Gar blinked. With anyone else, you could assume they were using some figure of speech. With Sylvia… “Like, through a doorway?”
“Through Porter’s Door, to be specific. Through the ceiling.” She pointed upward. “That is how I acquired a crew.”
“You know, I’d always wondered.” Gar shook his head. “So he fell on you, so you Kept him. I didn’t fall on you.”
“No. The collar chose you. I suppose I should not be surprised. My former Keeper, interfering even now.”
“The…” You did what?
This collar was programmed to find people who would be beneficial for Sylvia, not those whose company she would enjoy, or who would enjoy hers.
“…The collar thinks I’m good for you. Or it thought I was when it grabbed me, I guess.”
She did something like a smile. “I imagined it was something of that sort. It has never cared much for comfort.”
“Yeah, that part I definitely noticed.”
“I apologize. Does it pain you?”
“Only in that ‘it’s a pain in the butt’ way.”
“You are a strange man, Garfunkle.”
“You’re a strange woman, Sylvia.” He realized as he said it that he both meant it, and… didn’t mind, or something. Is this the bond thing fucking with my head?
Uncertain. You may actually like her.
He coughed. “So. How about this. We go to the party, and hang out – I’ll hang out, and you sort of… “ help?

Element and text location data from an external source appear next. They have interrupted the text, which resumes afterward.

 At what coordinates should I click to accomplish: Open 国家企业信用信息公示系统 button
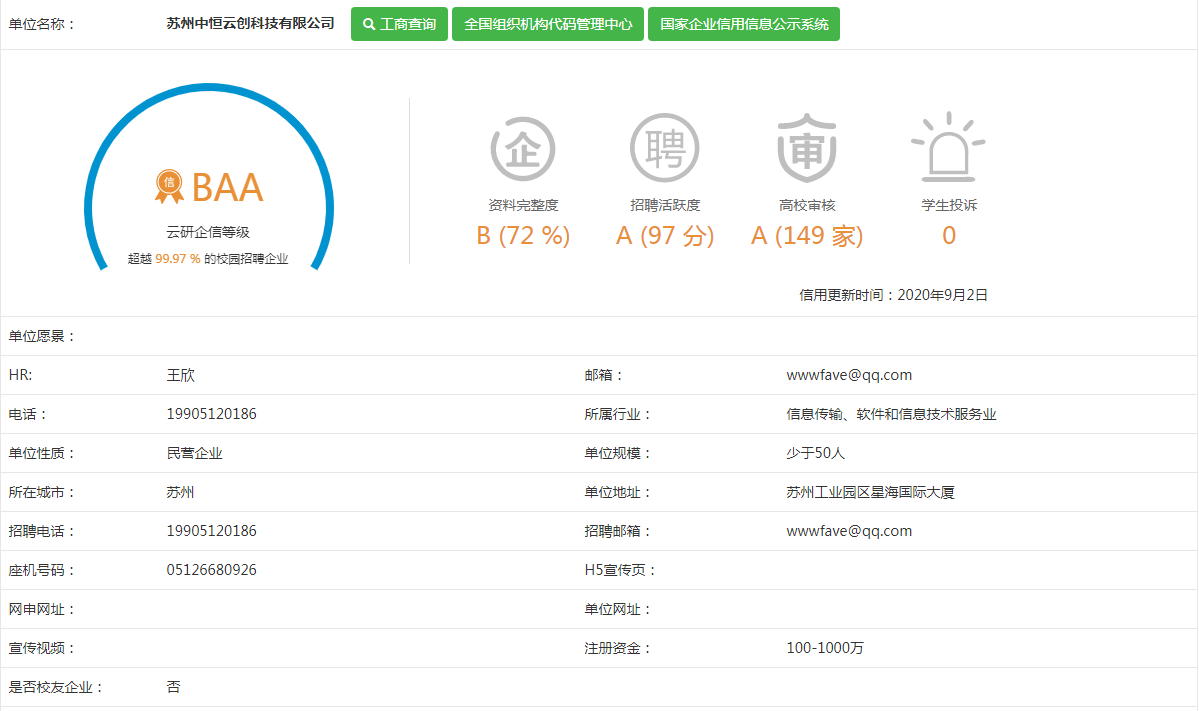(x=744, y=24)
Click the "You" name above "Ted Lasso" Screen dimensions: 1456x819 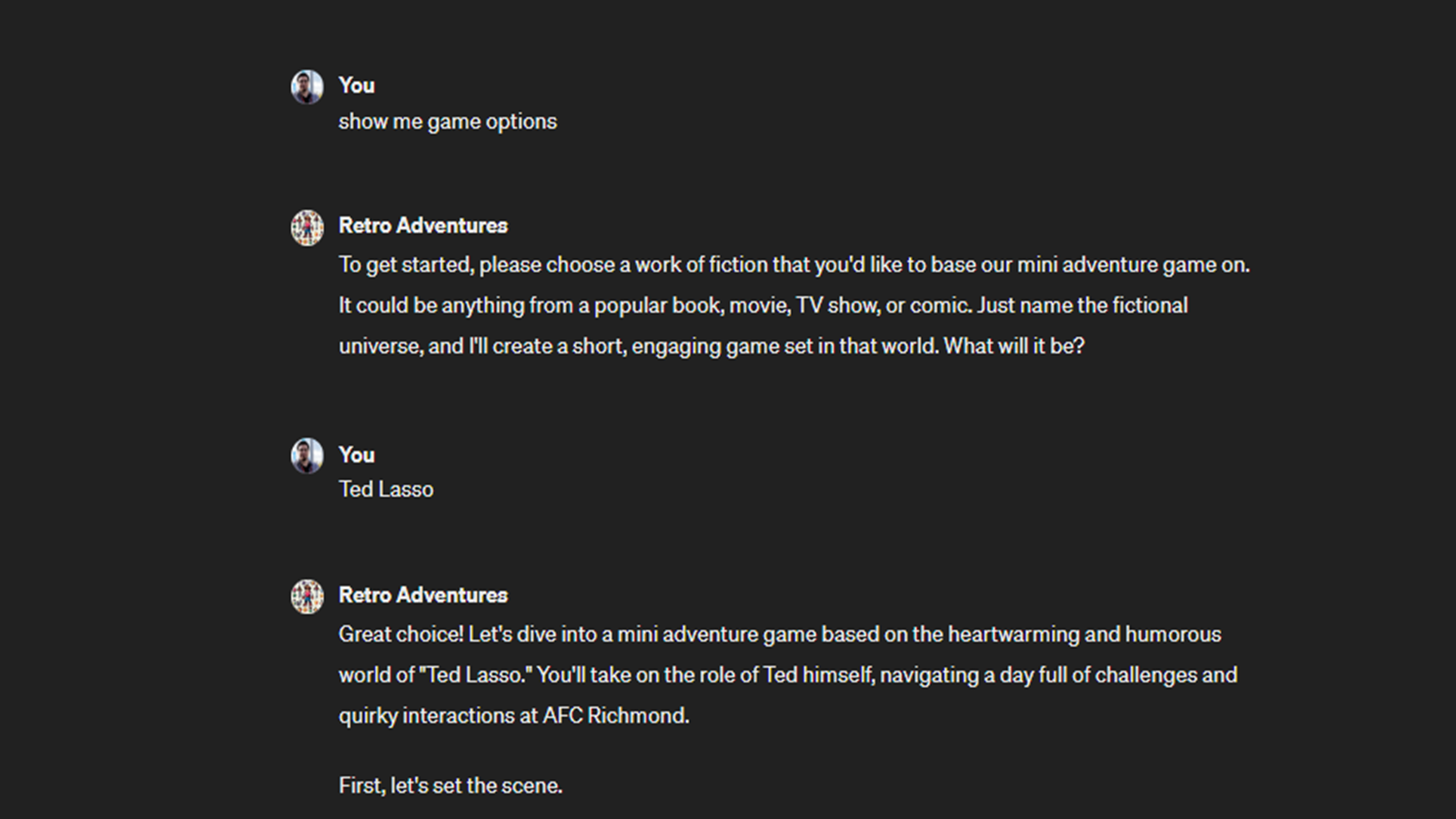[357, 455]
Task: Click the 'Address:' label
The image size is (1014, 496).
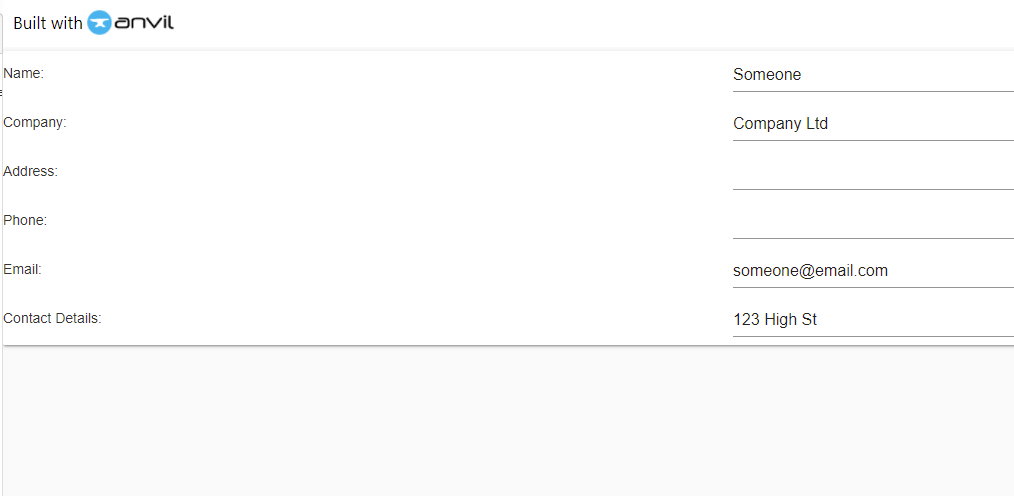Action: 30,171
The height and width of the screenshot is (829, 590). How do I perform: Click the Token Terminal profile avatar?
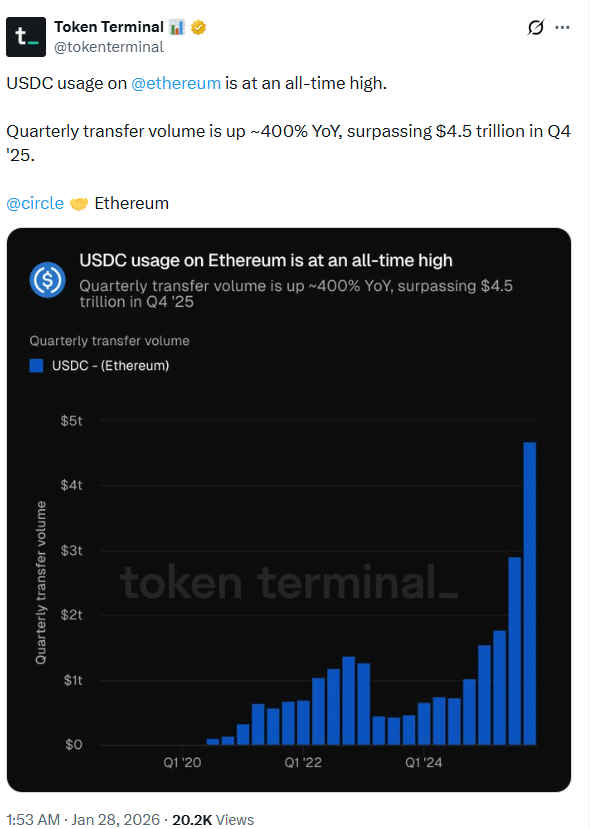tap(25, 37)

The collar fed him words. He repeated them, feeling silly. “…you can spend time in the company of others, near me, staying quiet if you wish but socializing if the urge hits you. Really?”
“Oh. That’s what you do at parties?”
“That’s mostly what I do at parties. And drink, unless you don’t want me to.”

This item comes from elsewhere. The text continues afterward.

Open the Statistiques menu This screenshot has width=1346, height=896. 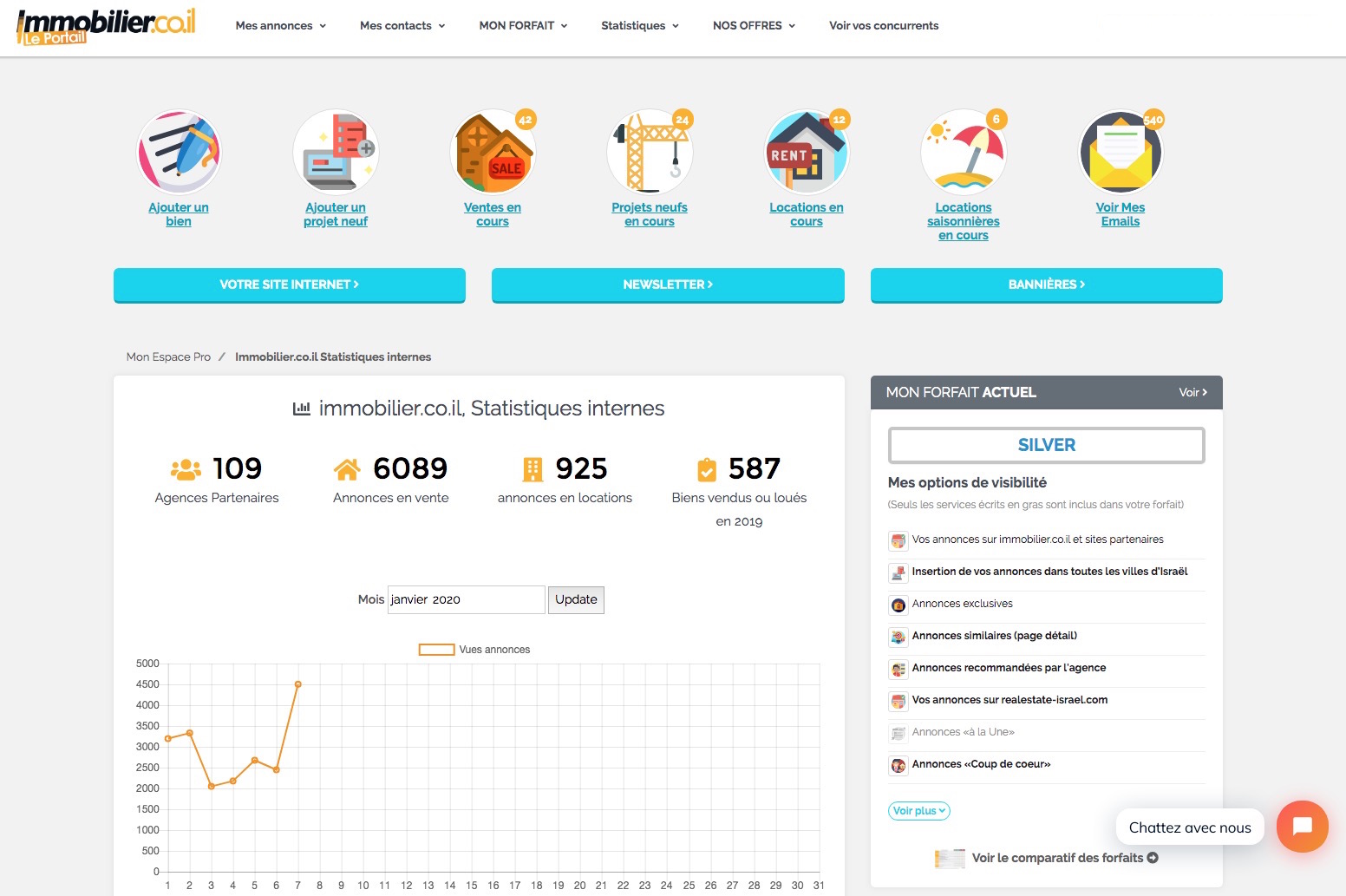tap(638, 25)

She wrinkled her nose. “I do not wish you to become excessively inebriated. However, I am more than capable of ‘cutting you off’ if I feel that you have had too much to drink.”
“Oh. Well, that works, then.” He stopped, and looked at her thoughtfully. “Okay, I don’t want to be That Guy – I don’t want to be a shallow jerk, I mean – but um.”
“You wish me to dress differently.”
“Yeah. No. Yes?” He flailed a bit. “Okay, look. Maybe if you talked to Bel, she could find you something that you liked, that wouldn’t make the girls say such stupid things?”
“I do not care what they say.”
“I know. And, I mean, you can say you don’t care all you want. But I’ve seen you, after one of them says something, and, um. You make your sad-otter face.”
“I do not have a sad-otter face.”
“You kinda do. Um. Sorry. But really. Clothes?”
“Why do they matter so much?”
“Because teenagers are mean. People are mean.” Now he felt like he was on solid ground. He’d had this conversation with his little sister before. “People will find anything they can to pick on. I mean, they pick on people’s Changes, and it’s not like we have any control over that at all.”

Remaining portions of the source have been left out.